General information
- Type: Trainer aircraft
- National origin: Mexico
- Manufacturer: Talleres Generales de Aeronáutica Militar
- Designer: Antonio Sea
- Status: retired
- Primary user: Mexican Air Force
- Number built: 6

History
- Manufactured: 1941-1942
- First flight: February 24, 1942

= Sea Teziutlán =

Mexican training aircraft

The Sea Teziutlán was a primary training aircraft designed by the engineer Antonio Sea and built by Talleres Generales de Aeronáutica Militar.

==Design and development==
In 1940 General Roberto Fierro Villalobos was re-appointed as commander of the Mexican Air Force and director of the Talleres Generales de Reparaciones Aeronáuticas (TGAM, General Workshops of Military Aeronautics), which were formerly called "Talleres Nacionales de Construcciones Aeronáuticas (TNCA)", taking the initiative to finance an aircraft project designed by the engineer Antonio Sea, which would be built in the workshops of Teziutlán, Puebla (hence its name).

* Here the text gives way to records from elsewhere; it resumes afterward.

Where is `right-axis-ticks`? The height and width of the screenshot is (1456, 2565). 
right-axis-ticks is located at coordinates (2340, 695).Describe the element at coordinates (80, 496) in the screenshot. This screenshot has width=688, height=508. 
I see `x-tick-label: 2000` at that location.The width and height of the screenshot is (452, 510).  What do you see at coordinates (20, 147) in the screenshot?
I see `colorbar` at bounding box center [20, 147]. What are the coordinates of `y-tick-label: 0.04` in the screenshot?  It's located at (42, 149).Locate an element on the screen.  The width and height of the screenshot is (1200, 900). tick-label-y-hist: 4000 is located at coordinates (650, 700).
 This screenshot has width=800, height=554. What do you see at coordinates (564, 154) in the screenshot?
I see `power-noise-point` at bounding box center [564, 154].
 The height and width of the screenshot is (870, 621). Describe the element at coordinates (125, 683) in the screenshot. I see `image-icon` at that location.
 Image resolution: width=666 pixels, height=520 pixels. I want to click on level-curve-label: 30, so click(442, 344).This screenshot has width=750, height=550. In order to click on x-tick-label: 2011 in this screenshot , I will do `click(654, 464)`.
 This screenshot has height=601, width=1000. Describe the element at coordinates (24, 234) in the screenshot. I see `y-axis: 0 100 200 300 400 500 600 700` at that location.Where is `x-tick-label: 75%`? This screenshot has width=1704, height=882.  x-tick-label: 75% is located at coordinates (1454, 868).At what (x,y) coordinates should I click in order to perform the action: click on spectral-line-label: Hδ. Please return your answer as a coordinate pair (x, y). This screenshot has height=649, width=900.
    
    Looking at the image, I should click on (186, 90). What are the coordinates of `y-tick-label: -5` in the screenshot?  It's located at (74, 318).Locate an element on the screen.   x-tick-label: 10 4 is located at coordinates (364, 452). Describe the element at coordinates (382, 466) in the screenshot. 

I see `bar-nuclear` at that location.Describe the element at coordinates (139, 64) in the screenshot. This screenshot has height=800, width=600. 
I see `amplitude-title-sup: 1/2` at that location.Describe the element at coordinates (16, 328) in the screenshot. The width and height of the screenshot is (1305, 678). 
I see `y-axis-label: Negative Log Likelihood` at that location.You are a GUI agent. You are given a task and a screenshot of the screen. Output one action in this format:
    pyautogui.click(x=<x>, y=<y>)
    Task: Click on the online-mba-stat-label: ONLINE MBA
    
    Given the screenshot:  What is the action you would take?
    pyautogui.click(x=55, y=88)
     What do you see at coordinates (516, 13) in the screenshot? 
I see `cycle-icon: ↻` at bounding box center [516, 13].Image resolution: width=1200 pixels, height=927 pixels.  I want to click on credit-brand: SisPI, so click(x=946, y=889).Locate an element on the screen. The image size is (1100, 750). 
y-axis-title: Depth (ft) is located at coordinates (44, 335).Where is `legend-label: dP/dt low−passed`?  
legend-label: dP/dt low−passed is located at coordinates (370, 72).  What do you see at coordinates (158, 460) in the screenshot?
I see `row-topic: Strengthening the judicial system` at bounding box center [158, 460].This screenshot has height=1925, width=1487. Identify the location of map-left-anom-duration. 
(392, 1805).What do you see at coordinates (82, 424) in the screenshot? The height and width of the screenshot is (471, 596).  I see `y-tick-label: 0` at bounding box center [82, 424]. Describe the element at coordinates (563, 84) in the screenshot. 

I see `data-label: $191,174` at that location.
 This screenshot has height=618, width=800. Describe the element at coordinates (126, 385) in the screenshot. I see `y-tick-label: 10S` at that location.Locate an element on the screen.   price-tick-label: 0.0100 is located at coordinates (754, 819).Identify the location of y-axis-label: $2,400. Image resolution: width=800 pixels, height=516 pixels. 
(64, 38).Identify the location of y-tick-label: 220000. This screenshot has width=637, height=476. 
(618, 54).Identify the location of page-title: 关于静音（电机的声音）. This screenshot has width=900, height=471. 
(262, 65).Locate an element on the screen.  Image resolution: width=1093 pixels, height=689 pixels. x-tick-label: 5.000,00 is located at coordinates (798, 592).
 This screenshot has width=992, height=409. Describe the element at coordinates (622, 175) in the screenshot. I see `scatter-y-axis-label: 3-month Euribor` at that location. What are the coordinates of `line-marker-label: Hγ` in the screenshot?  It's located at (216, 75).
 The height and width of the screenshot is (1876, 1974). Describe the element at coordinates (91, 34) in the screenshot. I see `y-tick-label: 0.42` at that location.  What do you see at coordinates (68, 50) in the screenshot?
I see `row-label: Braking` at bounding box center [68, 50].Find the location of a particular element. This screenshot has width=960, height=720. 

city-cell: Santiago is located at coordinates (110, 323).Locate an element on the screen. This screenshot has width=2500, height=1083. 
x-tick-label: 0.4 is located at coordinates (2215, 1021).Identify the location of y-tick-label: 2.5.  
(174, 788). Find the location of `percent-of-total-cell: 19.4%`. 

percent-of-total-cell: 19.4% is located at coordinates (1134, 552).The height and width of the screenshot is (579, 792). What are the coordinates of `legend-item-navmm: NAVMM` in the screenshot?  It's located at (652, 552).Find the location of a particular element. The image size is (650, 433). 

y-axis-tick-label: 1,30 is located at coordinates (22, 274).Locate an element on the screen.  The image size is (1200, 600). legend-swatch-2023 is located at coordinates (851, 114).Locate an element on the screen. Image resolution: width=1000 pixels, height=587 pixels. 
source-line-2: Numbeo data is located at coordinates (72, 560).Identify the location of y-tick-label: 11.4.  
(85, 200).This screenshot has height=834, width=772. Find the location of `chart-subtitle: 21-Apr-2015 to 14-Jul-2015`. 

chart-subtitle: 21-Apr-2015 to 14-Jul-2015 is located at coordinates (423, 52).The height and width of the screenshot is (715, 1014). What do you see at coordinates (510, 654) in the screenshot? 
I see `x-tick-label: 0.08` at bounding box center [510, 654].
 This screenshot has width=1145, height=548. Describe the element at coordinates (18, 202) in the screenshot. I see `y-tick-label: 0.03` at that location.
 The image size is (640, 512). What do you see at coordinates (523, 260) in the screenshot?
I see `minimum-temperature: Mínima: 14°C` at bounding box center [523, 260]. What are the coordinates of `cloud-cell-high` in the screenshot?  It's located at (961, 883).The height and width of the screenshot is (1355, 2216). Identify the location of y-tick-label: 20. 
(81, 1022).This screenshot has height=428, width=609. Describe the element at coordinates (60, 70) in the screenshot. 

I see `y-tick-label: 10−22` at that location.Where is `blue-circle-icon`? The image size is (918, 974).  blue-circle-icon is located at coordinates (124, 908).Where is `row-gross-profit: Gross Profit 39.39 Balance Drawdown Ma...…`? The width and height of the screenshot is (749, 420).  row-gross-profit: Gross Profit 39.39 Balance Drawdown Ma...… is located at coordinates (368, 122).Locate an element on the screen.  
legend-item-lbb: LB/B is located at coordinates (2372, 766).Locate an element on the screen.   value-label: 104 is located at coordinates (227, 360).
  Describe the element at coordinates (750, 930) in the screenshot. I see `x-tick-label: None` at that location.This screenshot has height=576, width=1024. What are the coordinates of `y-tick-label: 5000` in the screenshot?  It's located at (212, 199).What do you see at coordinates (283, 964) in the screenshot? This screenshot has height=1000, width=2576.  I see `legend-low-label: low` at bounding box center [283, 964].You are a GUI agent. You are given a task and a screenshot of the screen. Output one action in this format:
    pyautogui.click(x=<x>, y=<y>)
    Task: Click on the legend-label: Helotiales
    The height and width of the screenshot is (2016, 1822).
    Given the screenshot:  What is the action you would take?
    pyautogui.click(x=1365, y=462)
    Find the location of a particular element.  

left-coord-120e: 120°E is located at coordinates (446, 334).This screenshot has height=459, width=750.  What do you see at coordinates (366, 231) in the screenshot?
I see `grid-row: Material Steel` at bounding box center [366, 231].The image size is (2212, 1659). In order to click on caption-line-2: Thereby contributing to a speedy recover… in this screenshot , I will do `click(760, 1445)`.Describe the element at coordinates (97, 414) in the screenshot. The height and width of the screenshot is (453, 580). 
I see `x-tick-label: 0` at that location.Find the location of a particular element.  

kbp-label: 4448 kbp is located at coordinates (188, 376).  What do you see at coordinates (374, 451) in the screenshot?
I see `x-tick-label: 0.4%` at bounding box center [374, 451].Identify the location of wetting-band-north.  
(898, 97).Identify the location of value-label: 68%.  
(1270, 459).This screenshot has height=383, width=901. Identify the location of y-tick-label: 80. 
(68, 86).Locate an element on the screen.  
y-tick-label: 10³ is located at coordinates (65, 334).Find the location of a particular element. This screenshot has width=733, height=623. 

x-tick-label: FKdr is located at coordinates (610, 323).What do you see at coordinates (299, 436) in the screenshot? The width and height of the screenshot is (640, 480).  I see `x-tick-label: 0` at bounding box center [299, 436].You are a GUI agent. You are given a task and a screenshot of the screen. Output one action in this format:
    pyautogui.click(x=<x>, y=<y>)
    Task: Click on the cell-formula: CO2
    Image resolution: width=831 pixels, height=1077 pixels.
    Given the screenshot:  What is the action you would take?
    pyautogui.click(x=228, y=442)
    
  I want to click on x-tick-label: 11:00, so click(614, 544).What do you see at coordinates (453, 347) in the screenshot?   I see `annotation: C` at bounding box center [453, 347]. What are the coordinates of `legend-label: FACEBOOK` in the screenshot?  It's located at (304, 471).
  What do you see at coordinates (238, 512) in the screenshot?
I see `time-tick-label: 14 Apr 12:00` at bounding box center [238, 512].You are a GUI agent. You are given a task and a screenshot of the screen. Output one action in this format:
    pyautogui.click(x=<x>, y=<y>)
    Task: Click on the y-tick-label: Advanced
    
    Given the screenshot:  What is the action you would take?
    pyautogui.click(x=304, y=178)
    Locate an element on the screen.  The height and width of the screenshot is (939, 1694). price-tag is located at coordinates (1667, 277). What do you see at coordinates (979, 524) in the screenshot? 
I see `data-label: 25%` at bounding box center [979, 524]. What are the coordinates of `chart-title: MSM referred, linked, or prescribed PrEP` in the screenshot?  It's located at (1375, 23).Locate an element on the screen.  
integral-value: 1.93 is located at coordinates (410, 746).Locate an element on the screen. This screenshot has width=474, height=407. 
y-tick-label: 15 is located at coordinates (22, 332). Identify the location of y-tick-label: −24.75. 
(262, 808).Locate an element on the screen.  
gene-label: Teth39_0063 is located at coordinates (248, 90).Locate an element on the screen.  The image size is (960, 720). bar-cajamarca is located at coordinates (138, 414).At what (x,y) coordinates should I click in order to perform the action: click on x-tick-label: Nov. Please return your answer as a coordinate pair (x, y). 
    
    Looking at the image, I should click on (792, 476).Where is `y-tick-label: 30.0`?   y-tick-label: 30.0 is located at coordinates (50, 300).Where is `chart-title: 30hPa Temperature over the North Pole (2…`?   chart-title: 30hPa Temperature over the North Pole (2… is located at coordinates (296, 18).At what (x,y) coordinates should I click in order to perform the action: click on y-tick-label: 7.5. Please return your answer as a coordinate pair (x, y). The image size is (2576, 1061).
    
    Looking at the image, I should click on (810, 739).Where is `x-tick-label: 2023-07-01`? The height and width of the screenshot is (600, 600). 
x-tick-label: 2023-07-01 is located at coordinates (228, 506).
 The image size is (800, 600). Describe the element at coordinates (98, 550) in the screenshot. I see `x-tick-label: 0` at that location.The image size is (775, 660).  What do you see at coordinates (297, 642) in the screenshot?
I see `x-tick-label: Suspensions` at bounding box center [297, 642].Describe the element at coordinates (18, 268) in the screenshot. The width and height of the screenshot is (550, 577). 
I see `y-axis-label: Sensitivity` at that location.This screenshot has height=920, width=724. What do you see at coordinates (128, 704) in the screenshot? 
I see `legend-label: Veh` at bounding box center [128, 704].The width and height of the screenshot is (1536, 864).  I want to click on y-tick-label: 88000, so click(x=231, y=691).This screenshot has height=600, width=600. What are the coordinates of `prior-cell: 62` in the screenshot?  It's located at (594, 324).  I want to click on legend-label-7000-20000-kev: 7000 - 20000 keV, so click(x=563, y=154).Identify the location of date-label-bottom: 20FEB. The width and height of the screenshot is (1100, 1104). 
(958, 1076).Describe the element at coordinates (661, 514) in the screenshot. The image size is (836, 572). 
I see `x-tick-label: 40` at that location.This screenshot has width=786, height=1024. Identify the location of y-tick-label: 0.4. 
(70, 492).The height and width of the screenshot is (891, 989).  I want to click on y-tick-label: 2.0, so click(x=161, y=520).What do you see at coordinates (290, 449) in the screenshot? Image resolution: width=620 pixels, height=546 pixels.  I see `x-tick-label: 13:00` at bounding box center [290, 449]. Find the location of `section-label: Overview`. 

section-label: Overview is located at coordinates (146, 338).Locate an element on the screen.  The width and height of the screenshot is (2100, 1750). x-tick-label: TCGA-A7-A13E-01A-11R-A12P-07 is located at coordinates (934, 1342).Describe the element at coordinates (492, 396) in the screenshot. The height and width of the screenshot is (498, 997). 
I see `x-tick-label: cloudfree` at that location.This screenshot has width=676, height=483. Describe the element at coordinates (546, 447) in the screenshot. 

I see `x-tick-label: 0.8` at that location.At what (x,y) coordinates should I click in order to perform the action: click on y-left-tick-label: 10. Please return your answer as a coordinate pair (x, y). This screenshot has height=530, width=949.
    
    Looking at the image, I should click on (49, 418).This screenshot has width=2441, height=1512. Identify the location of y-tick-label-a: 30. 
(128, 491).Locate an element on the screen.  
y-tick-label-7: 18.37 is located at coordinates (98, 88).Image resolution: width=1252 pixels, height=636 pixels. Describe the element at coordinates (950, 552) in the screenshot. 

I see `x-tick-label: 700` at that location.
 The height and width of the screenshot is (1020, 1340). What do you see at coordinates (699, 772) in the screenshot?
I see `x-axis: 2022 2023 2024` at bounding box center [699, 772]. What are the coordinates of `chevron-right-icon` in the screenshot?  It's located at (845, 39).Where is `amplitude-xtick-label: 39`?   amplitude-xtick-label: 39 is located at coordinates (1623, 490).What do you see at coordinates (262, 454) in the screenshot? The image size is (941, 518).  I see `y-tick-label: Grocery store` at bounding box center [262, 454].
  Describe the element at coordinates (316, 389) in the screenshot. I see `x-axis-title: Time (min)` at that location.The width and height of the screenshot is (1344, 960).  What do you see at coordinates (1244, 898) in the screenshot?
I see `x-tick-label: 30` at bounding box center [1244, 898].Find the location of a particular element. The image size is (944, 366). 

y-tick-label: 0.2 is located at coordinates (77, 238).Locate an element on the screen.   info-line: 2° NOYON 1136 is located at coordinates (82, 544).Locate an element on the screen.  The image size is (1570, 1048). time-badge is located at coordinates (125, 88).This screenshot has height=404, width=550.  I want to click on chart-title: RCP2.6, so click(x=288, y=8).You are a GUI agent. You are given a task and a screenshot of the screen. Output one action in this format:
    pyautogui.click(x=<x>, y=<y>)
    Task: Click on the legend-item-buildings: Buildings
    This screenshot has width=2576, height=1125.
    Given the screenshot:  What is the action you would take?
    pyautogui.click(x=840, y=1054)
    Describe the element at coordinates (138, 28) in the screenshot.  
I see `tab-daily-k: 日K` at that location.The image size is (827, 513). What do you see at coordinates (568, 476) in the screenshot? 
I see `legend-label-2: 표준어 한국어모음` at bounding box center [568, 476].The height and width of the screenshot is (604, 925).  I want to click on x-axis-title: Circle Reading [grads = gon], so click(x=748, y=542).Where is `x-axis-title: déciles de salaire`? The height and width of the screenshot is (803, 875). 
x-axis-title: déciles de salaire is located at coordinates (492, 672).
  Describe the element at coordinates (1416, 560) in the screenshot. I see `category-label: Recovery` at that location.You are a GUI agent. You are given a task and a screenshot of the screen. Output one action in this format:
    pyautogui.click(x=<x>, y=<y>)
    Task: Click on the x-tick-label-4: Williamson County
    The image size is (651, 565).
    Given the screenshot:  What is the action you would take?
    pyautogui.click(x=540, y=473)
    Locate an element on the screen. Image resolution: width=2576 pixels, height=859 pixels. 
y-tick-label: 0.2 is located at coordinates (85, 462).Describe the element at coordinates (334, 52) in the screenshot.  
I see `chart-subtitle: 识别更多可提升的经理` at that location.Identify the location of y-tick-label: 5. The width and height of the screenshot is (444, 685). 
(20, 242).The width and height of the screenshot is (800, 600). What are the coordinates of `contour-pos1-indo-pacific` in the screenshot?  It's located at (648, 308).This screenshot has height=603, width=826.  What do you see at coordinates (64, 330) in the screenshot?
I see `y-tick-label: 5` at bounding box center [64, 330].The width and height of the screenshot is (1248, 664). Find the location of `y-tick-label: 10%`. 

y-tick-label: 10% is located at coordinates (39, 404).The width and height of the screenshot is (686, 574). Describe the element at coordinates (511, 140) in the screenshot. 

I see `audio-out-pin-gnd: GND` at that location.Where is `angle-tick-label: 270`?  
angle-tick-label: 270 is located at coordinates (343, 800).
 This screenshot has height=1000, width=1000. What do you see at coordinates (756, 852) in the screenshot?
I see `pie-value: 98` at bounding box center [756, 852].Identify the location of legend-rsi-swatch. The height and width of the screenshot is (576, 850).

It was a design of two open cabins in tandem configuration, with fuselage built in metal and wings made of wood with fixed landing gear. It was powered by a 125-horsepower Lycoming O-290 4-cylinder air-cooled horizontally opposed piston engine. With the exception of the engine, the aircraft had 95% of parts manufactured in Mexico.

The first flight was completed on February 24, 1942, satisfactorily fulfilling many requirements, so the Mexican government ordered the construction of 50 copies of this model. However, when Antonio Cárdenas Rodríguez was appointed as the new commander of the Air Force, the serial production of the Teziutlan was discontinued, with only 6 copies completed, which operated in various training squadrons of the Mexican Air Force.

The reason why Teziutlán was discontinued was because it was apparently cheaper to buy Fairchild PT-19 aircraft than to continue with the production of Mexican aircraft.